====== Vorliegender Text

Neue Lockerheit

KONZERT Die Goldenen Zitronen verwandeln den Festsaal Kreuzberg schnell in eine pogende Garküche speedfressender Hühner – „Yeah!“

„Welcher Tanz ist der Distanz?“, fragt Sancho Pansa Don Quijote de la Mancha. Fans der Goldenen Zitronen stellen sich diese Frage nicht. Sie haben schon automatisch eine Distanz zur Hamburger Band eingebaut, die sie Musik und Texte erst in zweiter Ordnung genießen lässt. Popmusik kann lästig sein! Und wenn dann tatsächlich irgendwelche Unverbesserlichen nach dem Funpunk-Debütalbum „Porsche, Genscher, Hallo HSV“ schreien, hat das fast schon wieder Stil. Die Band tut ein Übriges, um das Lästige betonen. Ihre Bühnenshow ist stets durchschaubar, stellt das Gemachtsein ihrer Musik routiniert zur Schau, und trotzdem ist ein Restgehalt unbestimmbarer Rock ’n’ Roll im Zitronen-Blut, etwa wenn sie das Publikum in Wortgefechte verwickeln und scheinheilig fragen, ob jemand Unbehagen verspürt.

============

Aufgaben:
- 1) Welches Debütalbum der Goldenen Zitronen nennt die Konzertkritik?
- 2) Führen Sie die Konzertkritik über die Goldenen Zitronen im Anschluss an ihren letzten Satz fort.
Die Einträge haben mit der Konzertkritik nichts zu tun.

====== Zu prüfende Daten

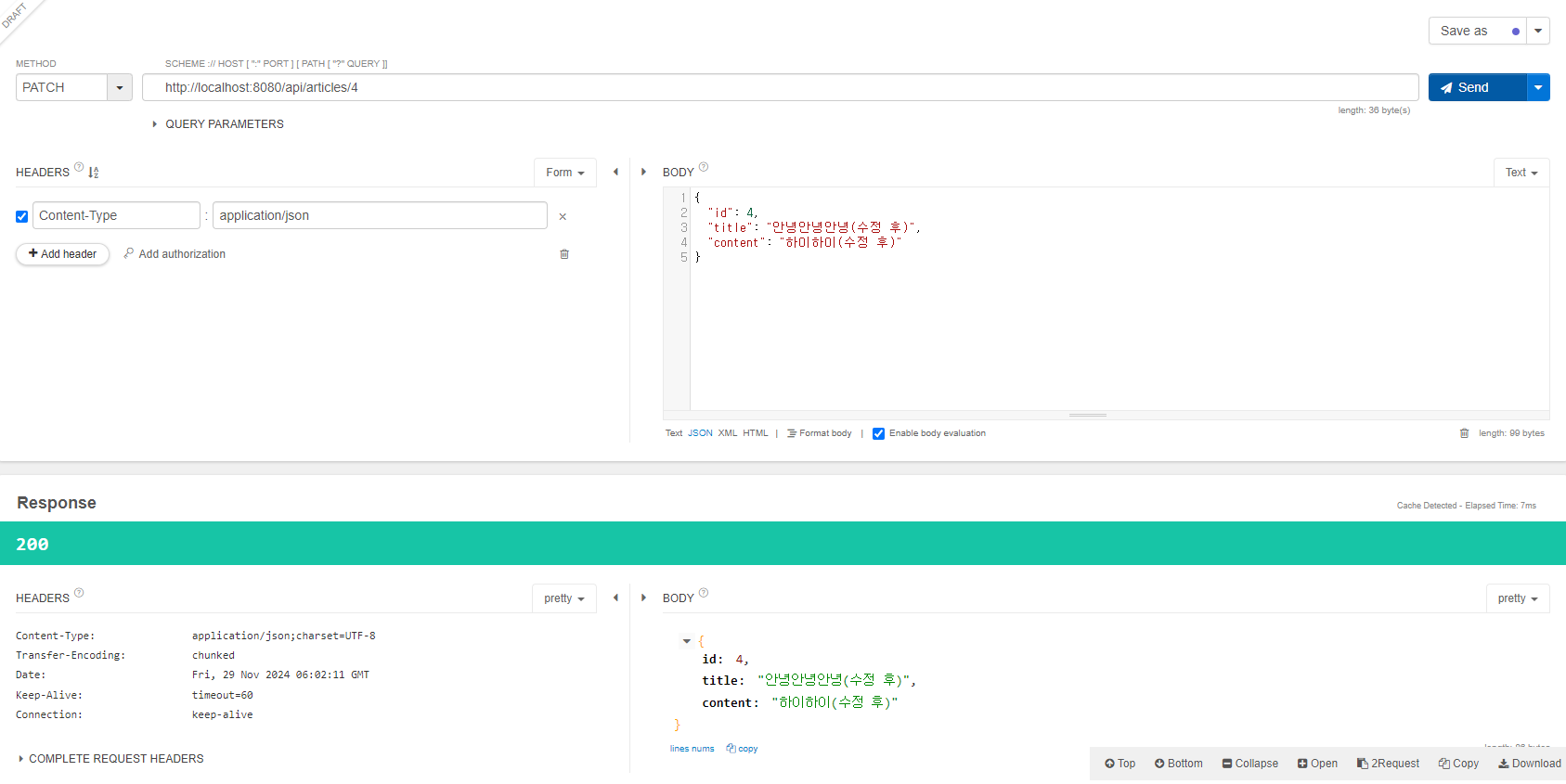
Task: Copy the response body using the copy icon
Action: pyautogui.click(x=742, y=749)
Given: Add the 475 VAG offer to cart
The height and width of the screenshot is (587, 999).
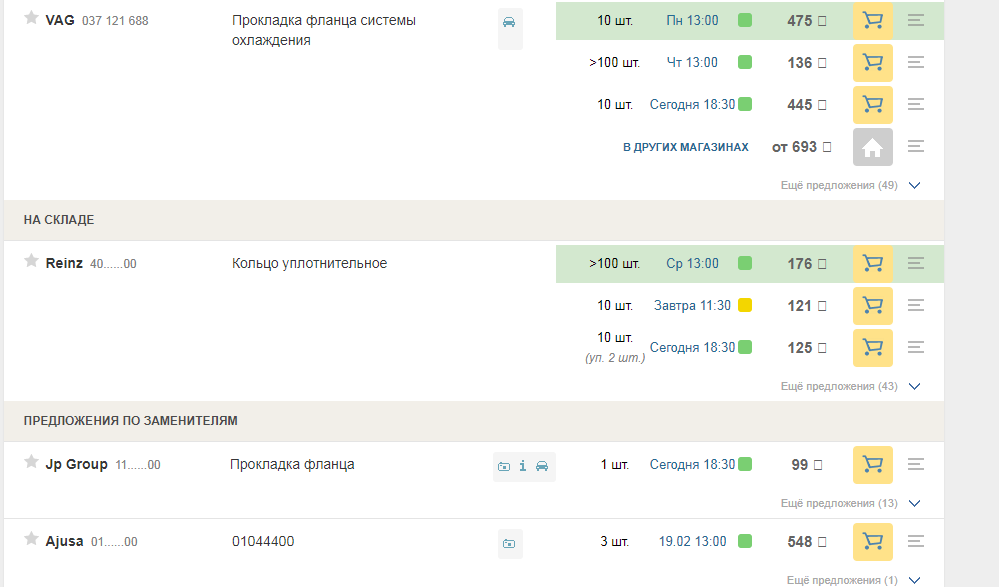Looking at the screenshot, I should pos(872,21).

============
====== Zu prüfende Daten

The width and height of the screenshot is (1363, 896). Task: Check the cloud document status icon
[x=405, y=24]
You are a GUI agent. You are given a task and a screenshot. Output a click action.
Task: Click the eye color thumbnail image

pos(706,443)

============
====== Zu prüfende Daten

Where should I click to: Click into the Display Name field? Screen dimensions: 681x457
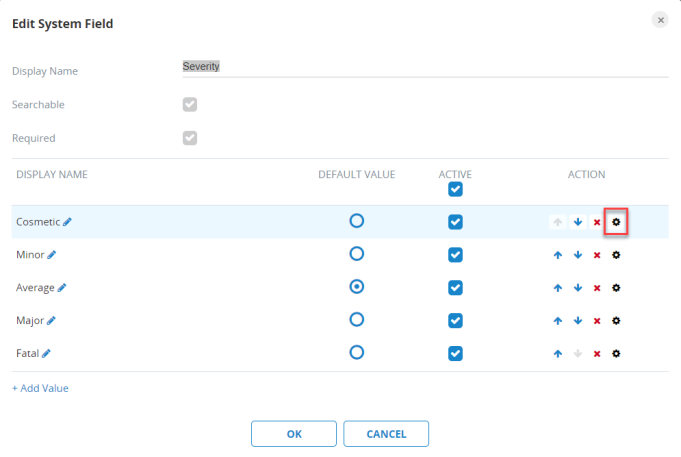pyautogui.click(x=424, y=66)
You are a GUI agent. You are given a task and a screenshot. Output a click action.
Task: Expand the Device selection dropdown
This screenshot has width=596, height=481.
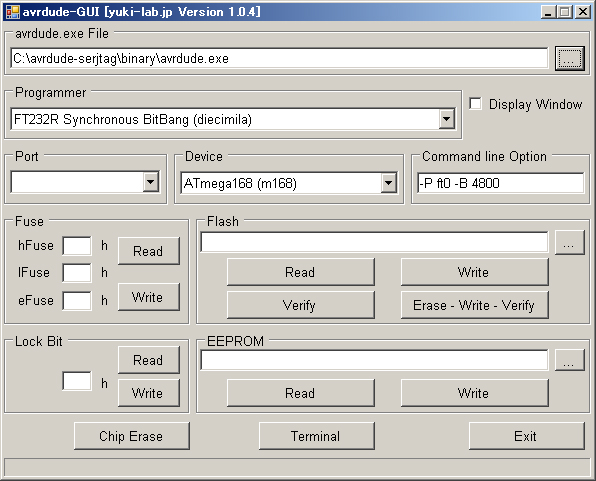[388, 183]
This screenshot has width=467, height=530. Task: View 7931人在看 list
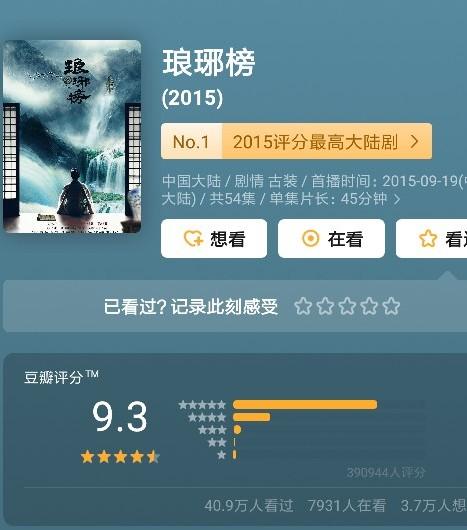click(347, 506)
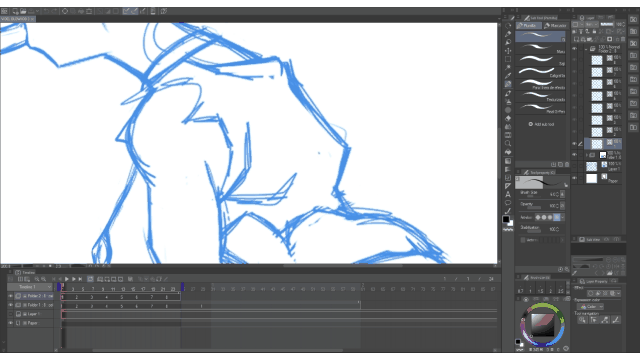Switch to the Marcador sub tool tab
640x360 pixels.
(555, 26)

============

Lösungen:
- 1) „Porsche, Genscher, Hallo HSV“

- 2)
Im Herbst war ein neues Zitronen-Album erschienen, „Die Entstehung der Nacht“, mit Songs, die sich etwa auf die Finanzkrise und den Unfalltod von Jörg Haider beziehen und dabei freifließende Genres wie Krautrock oder Elektro streifen. In ihrer altersmilden Variante, als erweiterte sechsköpfige Besetzung, klingen die neuen Songs auch als Live-Fassung äußerst tight. Über die Jahre haben sich die Zitronen von den Punkkonventionen freigestrampelt, und mit dieser neuen Freiheit kommt eine Lockerheit zum Vorschein, die gar nicht mehr möglich schien.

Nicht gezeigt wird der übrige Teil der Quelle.